Everything from the line containing "June 2017 (46, 1555)" through the last line of the material below is to be copied exactly, ends included.

> Information shown:
********************

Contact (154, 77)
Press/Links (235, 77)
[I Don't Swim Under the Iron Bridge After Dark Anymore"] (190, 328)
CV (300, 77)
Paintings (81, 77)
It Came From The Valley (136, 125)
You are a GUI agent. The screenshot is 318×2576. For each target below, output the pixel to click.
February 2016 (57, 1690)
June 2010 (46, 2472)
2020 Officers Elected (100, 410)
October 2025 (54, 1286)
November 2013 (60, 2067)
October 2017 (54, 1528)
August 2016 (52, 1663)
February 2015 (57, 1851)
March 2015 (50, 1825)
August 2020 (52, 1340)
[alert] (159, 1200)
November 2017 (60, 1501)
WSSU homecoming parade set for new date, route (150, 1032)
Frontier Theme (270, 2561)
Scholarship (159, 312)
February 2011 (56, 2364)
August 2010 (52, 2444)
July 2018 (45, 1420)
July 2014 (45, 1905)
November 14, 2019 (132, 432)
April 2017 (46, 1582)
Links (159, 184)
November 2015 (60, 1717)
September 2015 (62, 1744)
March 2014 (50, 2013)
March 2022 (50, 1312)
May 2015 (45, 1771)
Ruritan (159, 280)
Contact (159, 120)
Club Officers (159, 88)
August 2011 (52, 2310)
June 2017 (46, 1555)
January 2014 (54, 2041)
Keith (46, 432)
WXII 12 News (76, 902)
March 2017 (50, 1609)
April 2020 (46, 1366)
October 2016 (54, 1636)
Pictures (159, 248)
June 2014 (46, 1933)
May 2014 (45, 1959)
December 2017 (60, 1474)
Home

********************

> Your solution:
June 2017 (46, 1555)
January 2014 (54, 2041)
Keith (46, 432)
WXII 12 News (76, 902)
March 2017 (50, 1609)
April 2020 (46, 1366)
October 2016 (54, 1636)
Pictures (159, 248)
June 2014 (46, 1933)
May 2014 (45, 1959)
December 2017 (60, 1474)
Home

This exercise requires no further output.